Core Thermal Limits Flashcards
Total Peaking Factor Fq(T)
Max local linear power density in the core divided by average linear power density in core
Fq(T)=(Max Kw/ft)/(Ave Kw/ft)
How to calculate Max linear power density in the core?
Given the Total Heat Flux Hot Channel Factor (or Total Core Peaking Factor, Fq(T)).
Calculate Ave Linear Power Density.
Max Kw/ft=Fq(T)•Ave Power Density.
Calculate Average Linear Power Density.
Ave Kw/ft=(MW•1000kW/MW)/(#fuel assemblies•#rods/assembly•ft/rod)
Can substitute total rods for #assemblies•#rods/assembly if already known.
Thermal limit for Cladding and why.
2200F to prevent EXCESSIVE cladding oxidation from zirconium water reaction.
1800F is the point where the oxidation reaction starts.
How is cladding thermal limit protected?
Limit on Nuclear Enthalpy Rise Hot Channel Factor
Protects against DNBR.
What is Nuclear Enthalpy Rise Hot Channel Factor?
FdeltaH(N)
=(Total integrated kW for Rod with greatest kW/ft)/(Total kW for Ave fuel rod)
DNBR concern
Melting point for PWR UO2 fuel
5200F
Limit for core temp to prevent melting
4700F
Typical temp doesn’t exceed 4000F during normal operations.

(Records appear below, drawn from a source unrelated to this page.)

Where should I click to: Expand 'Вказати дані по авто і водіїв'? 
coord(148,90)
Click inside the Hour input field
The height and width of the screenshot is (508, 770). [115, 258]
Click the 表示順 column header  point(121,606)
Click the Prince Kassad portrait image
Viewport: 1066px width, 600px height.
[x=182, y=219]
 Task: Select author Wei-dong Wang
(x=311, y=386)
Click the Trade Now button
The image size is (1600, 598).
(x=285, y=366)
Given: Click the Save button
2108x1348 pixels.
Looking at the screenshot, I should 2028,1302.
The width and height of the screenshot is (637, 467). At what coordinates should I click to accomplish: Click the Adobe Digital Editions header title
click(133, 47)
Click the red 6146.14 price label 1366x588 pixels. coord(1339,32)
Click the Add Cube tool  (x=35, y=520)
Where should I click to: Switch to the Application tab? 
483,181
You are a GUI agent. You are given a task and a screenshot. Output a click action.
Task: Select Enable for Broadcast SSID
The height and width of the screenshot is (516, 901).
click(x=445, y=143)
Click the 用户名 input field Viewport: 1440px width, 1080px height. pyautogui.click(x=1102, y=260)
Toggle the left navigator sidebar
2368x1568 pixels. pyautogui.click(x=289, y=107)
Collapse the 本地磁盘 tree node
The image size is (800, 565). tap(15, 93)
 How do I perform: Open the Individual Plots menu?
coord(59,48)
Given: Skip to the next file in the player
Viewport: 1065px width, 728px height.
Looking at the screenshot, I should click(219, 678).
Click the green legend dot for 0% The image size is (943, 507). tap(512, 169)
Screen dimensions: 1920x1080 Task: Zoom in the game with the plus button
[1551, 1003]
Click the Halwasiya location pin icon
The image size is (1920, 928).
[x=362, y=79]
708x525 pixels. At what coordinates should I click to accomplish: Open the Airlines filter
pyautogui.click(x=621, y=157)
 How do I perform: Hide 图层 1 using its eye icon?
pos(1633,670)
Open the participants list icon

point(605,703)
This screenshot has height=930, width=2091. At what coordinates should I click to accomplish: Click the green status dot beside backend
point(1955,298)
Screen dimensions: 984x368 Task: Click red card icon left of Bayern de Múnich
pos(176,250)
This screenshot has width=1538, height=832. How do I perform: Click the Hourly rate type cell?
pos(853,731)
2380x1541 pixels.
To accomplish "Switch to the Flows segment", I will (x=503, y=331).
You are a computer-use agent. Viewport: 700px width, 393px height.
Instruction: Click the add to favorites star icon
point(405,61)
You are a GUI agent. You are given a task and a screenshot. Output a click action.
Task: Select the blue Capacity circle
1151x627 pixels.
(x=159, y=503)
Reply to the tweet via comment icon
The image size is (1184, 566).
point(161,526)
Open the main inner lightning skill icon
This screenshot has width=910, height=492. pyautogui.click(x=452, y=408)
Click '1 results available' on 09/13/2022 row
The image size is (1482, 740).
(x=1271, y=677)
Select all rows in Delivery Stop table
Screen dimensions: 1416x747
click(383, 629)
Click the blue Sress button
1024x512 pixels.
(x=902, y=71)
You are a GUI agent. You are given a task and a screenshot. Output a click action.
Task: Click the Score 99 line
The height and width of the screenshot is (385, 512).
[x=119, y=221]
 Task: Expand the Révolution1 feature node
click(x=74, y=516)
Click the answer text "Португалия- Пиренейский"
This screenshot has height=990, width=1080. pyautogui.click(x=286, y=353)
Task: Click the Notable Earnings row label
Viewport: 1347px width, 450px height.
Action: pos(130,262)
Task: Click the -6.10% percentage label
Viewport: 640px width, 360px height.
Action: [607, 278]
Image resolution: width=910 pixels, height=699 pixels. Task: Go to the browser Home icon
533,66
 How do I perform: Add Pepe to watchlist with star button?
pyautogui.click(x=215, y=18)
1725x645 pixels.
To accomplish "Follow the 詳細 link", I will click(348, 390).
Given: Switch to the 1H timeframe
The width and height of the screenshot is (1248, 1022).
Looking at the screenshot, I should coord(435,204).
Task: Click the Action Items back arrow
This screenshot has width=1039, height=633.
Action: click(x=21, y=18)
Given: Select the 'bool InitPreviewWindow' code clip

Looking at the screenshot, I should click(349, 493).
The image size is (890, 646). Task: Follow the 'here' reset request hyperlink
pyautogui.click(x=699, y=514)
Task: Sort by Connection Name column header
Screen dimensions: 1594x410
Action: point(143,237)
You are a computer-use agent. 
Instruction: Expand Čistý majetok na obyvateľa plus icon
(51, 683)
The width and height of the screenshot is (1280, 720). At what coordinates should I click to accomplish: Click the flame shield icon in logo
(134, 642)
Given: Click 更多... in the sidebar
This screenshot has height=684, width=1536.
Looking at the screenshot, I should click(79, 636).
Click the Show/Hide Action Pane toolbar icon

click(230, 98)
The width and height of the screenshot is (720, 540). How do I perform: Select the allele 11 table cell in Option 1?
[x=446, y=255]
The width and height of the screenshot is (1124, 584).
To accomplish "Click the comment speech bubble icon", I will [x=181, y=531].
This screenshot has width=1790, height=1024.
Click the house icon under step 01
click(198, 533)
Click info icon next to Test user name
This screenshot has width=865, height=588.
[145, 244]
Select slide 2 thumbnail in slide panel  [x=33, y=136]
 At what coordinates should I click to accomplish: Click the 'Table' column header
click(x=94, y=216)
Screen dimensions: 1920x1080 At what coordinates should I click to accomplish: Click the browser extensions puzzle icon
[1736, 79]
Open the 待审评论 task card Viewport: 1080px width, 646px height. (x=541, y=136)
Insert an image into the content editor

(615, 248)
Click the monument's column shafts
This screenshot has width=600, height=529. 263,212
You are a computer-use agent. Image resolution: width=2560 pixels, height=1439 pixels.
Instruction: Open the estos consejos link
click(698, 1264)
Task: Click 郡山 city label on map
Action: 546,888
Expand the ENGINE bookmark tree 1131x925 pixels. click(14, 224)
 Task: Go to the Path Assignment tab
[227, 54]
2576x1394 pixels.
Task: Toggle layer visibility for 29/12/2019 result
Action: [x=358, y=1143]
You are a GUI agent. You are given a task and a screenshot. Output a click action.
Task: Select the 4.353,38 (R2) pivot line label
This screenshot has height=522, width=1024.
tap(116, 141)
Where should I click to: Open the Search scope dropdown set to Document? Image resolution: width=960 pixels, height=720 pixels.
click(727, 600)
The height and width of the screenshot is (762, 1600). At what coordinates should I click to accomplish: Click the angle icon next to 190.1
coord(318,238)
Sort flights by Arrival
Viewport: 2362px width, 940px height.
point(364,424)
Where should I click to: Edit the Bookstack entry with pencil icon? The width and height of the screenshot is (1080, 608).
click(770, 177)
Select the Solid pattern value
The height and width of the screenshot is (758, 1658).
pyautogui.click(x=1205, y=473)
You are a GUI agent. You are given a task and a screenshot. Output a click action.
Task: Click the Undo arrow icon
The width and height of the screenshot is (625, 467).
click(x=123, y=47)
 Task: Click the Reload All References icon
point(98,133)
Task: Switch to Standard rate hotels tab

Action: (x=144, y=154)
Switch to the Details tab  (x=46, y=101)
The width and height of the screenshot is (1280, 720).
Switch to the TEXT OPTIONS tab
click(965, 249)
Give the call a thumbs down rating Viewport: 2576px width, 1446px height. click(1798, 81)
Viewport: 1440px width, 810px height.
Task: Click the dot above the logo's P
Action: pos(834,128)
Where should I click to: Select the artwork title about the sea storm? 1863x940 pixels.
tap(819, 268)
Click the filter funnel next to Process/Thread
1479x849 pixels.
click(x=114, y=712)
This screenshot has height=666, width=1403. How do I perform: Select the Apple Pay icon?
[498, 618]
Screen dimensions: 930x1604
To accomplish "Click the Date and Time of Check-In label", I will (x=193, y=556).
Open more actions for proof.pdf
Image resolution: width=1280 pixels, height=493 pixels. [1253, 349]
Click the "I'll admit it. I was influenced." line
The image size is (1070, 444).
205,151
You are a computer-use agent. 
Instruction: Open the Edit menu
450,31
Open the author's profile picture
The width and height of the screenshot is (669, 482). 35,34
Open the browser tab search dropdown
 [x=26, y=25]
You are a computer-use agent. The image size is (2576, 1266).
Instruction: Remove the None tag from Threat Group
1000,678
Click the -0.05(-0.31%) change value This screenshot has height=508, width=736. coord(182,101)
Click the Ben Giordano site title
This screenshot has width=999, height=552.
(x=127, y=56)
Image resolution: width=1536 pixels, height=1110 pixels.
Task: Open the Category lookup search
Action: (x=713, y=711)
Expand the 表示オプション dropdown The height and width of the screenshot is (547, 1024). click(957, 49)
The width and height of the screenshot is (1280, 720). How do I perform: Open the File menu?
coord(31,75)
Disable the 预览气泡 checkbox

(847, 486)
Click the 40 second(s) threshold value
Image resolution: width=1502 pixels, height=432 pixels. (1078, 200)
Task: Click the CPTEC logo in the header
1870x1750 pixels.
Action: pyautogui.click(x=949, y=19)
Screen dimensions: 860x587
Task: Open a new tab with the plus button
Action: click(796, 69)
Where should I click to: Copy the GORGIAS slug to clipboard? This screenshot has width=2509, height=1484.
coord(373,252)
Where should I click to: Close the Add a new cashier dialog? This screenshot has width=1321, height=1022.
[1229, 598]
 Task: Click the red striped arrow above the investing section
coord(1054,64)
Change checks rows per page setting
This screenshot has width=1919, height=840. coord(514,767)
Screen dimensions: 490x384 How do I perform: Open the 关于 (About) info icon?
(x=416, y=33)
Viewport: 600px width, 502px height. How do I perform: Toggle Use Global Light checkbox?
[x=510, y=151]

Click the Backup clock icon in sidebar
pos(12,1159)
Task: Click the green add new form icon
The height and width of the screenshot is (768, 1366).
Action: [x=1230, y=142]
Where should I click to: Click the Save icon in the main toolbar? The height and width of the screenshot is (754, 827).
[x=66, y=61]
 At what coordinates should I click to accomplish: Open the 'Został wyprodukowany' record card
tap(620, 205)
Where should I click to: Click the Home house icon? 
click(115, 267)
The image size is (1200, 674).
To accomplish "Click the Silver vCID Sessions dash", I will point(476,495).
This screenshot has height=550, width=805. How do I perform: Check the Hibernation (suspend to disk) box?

What does the High Power Trip protect against?
Fuel Pellet melting
What does the Low Pressure RCS trip protect against?
DNBR
What does the RCS Low Flow Trip protect against?
Fuel Pellet melting and DNBR
Why are slow transients a potential concern on the plant?
Slow depressurization of the RCS could be a DNBR concern.
Calculate DNBR
DNBR=CHF/AHF
Higher is mo betta!
When is AFD not applicable per tech specs?
Below 50% power.
Explain Most Limiting Channel concerns with respect to DNB
Unrodded fuel assemblies have an area with 4 fuel rods.
Assemblies with rods have thimble spaces for the rod and 3 fuel assemblies.
Thimble tube is wide and reduces flow thru that assembly. Power production is less with 3 rods making coolant colder in that assembly which results in higher flux. Net result is higher than Ave power density in Thimble assemblies and higher Enthalpy rise.
Net result is thimble assemblies are more likely to reach DNB.
What happens to the Pool Boiling Curve if RCS pressure is lowered?
The curve shifts to the left which puts the actual RCS condition (based on heat flux) further to the right on the curve (closer to DNB).
What is Fuel Densification?
First 200 hours of fuel cycle.
Elimination of small pores in the UO2 pellets.
Helium gap gets bigger and thermal conductivity gets worse.
Fuel centerline temp increases during this period.
Also increases linear power density due to same kW with smaller area.
How to calculate QPTR
Ratio of max upper excore to ave upper excore.
OR
Ratio of max lower excore to ave lower excore.
Whichever of these is greater is the QPTR
What does DNBR ensure?
Provides 95% probability that 95% of the fuel is not experiencing DNB.
In other words, a small percentage of fuel is allowed to exceed CHF by design.
Thermal Hydraulics question:
Head loss is proportional to what?
H(L) is directly proportional to the square of fluid velocity
And
Inversely proportional to channel cross sectional area (Diameter).
Thermal hydraulics:
Calculate core bypass flow.
Q-dot(Rx vessel)=Q-dot(core)+Q-dot(bypass)
m-dot(Rx vessel)=m-dot(core)+m-dot(bypass).
Thermal hydraulics:
Relationship of power change to change in mass flow rate for natural circ.
Cube root of power change is proportional to the change in mass flow rate.
[Power(f)\Power(o)]^(1/3)=[m-dot(f)/m-dot(o)]
Thermal hydraulics:
Ratio of change in core Delta T to change in mass flow rate for natural circ
Square root of change in Core Delta T is proportional to the change in mass flow rate.
[DeltaT(f)/DeltaT(o)]^(1/2)=m-dot(f)/m-dot(o).
Thermal hydraulics:
Ratio of power change to change in Core a delta T for natural circ
Cube root of power change is proportional to square root of Core Delta T change.
[power(f)/power(o)]^(1/3)=[DeltaT(f)/DeltaT(o)]^(1/2). OR
[power(f)/power(o)]^(2/3)=[DeltaT(f)/DeltaT(o)].